D’altra parte, quando lenta, ostinata e inesorabile, un’ora prima sfiorava i palazzi, le cupole e i campanili più agili e ariosi del mondo, noi, che da un’altana osservavamo il suo bocca a bocca con Palazzo Ducale, San Giorgio Maggiore, la chiesa della Salute, avevamo la netta impressione che la nave fosse Venezia, e che la città senza radici e senza identità fosse invece questa Msc Preziosa, con il suo esotismo omologato, il dominio di un ordine finto al di là di ogni misura e di ogni codice, il triangolo delle Bermude delle identità perdute delle città del mondo ormai alla deriva, il luccicante spazio-spazzatura inventato dall’architetto Koolhaas che proprio quest’anno dirigerà la Biennale: 140mila tonnellate di junkspace, 68 metri d’altezza, 4.345
passeggeri, 1.751 cabine, 97 suite con maggiordomo personale in tight e guanti bianchi, il teatro Platinum con 1.600 posti, 4 piscine, 12 jacuzzi, 9 ristoranti (uno Eataly) e 26 ascensori per portare Astolfo sulla Luna.

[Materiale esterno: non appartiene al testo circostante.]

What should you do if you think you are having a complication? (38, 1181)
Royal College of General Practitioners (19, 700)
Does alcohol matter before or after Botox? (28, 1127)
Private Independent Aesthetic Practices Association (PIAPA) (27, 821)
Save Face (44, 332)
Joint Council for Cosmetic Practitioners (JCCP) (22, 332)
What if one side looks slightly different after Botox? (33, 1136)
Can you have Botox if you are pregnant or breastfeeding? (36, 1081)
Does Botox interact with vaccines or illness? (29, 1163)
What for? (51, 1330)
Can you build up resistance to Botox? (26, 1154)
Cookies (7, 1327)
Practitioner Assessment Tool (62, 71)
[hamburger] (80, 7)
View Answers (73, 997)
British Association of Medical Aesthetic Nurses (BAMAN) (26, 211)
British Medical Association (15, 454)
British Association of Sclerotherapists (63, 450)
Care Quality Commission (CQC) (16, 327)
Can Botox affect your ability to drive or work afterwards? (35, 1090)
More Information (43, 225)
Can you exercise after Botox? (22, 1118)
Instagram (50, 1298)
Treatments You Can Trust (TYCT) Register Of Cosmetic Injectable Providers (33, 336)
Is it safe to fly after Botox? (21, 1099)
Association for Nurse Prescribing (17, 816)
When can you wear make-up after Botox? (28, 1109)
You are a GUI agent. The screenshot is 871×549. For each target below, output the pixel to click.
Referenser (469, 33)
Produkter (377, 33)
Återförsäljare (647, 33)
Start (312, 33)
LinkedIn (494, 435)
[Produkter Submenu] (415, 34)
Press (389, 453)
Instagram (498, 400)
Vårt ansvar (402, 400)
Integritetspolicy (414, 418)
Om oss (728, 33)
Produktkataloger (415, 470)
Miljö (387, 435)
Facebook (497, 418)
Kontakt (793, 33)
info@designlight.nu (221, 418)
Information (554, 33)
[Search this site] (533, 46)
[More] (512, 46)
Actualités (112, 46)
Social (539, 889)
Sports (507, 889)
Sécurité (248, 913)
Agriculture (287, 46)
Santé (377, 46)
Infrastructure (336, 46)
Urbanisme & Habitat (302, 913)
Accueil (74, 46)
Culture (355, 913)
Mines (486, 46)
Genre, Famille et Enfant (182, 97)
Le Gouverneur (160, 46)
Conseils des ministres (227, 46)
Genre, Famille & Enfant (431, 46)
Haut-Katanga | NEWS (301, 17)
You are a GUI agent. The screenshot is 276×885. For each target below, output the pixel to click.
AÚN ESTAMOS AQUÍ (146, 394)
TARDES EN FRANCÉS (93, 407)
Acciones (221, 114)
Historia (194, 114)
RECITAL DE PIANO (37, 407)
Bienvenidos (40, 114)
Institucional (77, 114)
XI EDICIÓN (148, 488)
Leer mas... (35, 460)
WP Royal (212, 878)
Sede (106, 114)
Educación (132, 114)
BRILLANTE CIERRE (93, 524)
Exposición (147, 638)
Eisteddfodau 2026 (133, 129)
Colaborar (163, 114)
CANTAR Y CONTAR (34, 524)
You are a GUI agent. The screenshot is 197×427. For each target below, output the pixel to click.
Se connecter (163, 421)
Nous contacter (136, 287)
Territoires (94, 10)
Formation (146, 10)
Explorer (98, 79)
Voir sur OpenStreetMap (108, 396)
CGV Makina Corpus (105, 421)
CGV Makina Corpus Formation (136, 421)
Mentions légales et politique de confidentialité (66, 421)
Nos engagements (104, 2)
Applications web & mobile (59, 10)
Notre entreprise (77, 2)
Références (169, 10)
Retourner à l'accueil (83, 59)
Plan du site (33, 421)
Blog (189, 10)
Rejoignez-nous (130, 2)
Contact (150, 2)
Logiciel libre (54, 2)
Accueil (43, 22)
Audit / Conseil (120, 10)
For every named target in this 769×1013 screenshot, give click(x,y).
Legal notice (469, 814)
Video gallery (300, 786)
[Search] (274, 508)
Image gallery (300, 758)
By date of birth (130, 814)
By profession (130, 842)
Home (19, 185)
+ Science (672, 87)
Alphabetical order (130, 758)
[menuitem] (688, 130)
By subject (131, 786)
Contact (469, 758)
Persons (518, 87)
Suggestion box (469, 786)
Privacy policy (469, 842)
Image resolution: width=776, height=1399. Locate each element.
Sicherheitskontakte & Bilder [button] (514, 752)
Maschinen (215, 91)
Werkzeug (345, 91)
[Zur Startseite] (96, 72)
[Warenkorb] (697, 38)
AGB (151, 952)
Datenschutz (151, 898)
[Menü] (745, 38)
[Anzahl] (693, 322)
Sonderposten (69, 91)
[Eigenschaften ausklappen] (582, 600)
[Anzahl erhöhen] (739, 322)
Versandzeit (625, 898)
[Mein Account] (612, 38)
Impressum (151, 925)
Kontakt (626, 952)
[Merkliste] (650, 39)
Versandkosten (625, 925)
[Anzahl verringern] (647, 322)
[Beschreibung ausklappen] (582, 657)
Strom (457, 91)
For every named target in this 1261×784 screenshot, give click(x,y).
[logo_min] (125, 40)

È sbucata dal buio la nave più grande d’Europa: 333 metri di puntini luminosi e l’insegna “Msc Preziosa” accesa sul ponte più alto. Molto presto, però, il chiarore del cielo ha sbiadito le luci e ha mostrato soprattutto i fumi dei suoi dodici camini, forme nere disegnate dal vento che solo apparentemente sono uguali perché invece ogni nave ha le sue, come fossero impronte digitali. «A me non pare King Kong a New York» mi ha detto, delusa, una vecchia signora tedesca che con me si è impossessata di questa torretta. È vero che «non sbanda, non spaventa e non si inchina » come mi dirà dopo la guardia costiera che l’ha scortata, ma la Preziosa è sicuramente una non-nave già quando scivola tra le lingue di sabbia della bocca del Lido senza quel movimento agile e rotondo “da cigno” che fece innamorare Hegel. «Lo strumento la cui invenzione fa il più grande onore tanto all’arditezza quanto all’intelligenza dell’uomo» è qui umiliato dal suo stesso armatore italiano che lo ha ridotto a “fun ship”, con quello scivolo, pensate!, chiamato “vertigo”: «120 metri di curve e tornanti da brivido». Ed è umiliato anche dalla burocrazia perchè il Tar non è il rullo di legno e la slitta che Maometto applicò alle sue navi quando, invece di solcare il mare, scalarono la montagna per espugnare Bisanzio, ma è il torpido trucchetto all’italiana, la proroga, il rinvio col cerone di legalità. Sembra il tanko dei serenissimi finalmente a San Marco. È il futurismo in pretura.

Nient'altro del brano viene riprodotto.